We focused more on the heatmap level of metabolic components. Interestingly, this slide shows that the major metabolic components in the serum and brain of the hAT mice are very different.

On the left side of the slide, the metabolic component levels are presented in a bar graph. We found that some specific metabolic components in the hAT mice showed low levels in serum, or even inverse correlations, but high levels in brain. The results in serum are consistent with previous work by Mathias Arnold and his colleagues, whose experiments showed that some of the same metabolites were reduced in the serum of APOE4 gene carriers. Apparently, though, they didn't look at changes in metabolites in the brain, suggesting that the results in the brain might be different.

Finally, I would like to thank the members of the large MODEL-AD consortium, which includes various investigators from Indiana University, UC Irvine, Sage Bionetworks, and the Jackson Laboratory. This is our website where you can find more information or get in touch with our specifically-founded External Advisory Committee via email or Twitter. We’ve also received great support from the National Institute on Aging (NIA), especially Lorenzo Refolo, who is our program officer.
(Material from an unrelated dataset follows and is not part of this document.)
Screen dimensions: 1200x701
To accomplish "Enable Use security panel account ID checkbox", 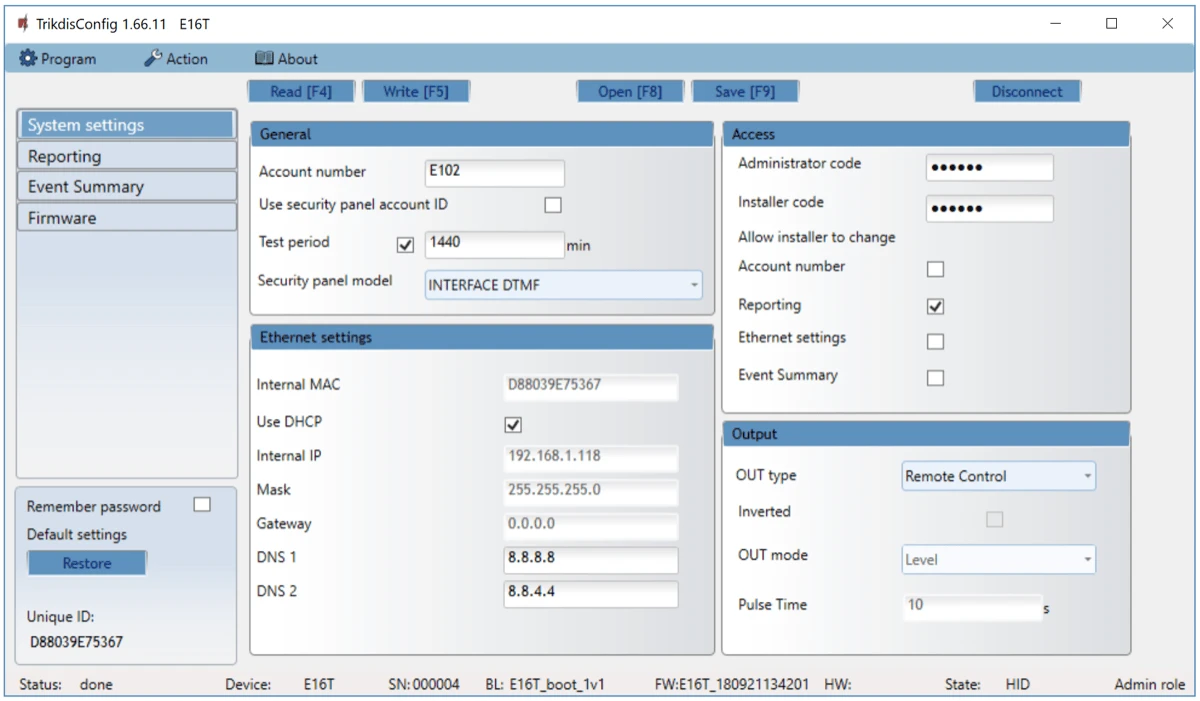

Next, I'll briefly introduce a recently formed new consortium, called the TREAT-AD Consortium, which is aimed at advancing the development of AD drugs. The vision of the consortium is to develop high-quality research tools and technologies to validate and advance the development of next-generation drug targets for AD. The consortium funds two centers, IUSM-Purdue and EMORY SageBionetwoks.

The researchers at the IUSM-Purdue Center sincerely hope to reinvigorate the drug development process. The goals are: to establish a pipeline of AD drug discovery targets representing innovative AD treatment hypotheses; and to prioritize targets with the best therapeutic opportunities for development. The initial focus was on neuroimmune targets, which overlapped with the work of the MODEL-AD consortium. At the same time, the goal is also to create high-quality molecules that have the potential to be further translated into results. Finally, it hopes to share data with researchers around the world to expand the R&D center's drug discovery efforts.

The composition of this IUSM-Purdue TREAT-AD Center are Alan Palkowitz and me, who are the PIs. The center houses the Bioinformatics and Computational Biology Group, the Structural Biology and Biophysics Group, the Analytical Method Development and High Throughput Screening Group, and the Medicinal Chemistry and Chemical Biology Group.

Finally, this page presents the entire staff of the IUSM-Purdue TREAT-AD Center, including administration, bioinformatics, analytical method development and high-throughput screening, biological structure, medicinal chemistry. Once again, I would like to thank the National Institute on Aging for funding the center, and especially for the work of Refolo, the program officer.

I will end my speech now. Thanks you all for listening to my presentation, and to those by other speakers. Thank you!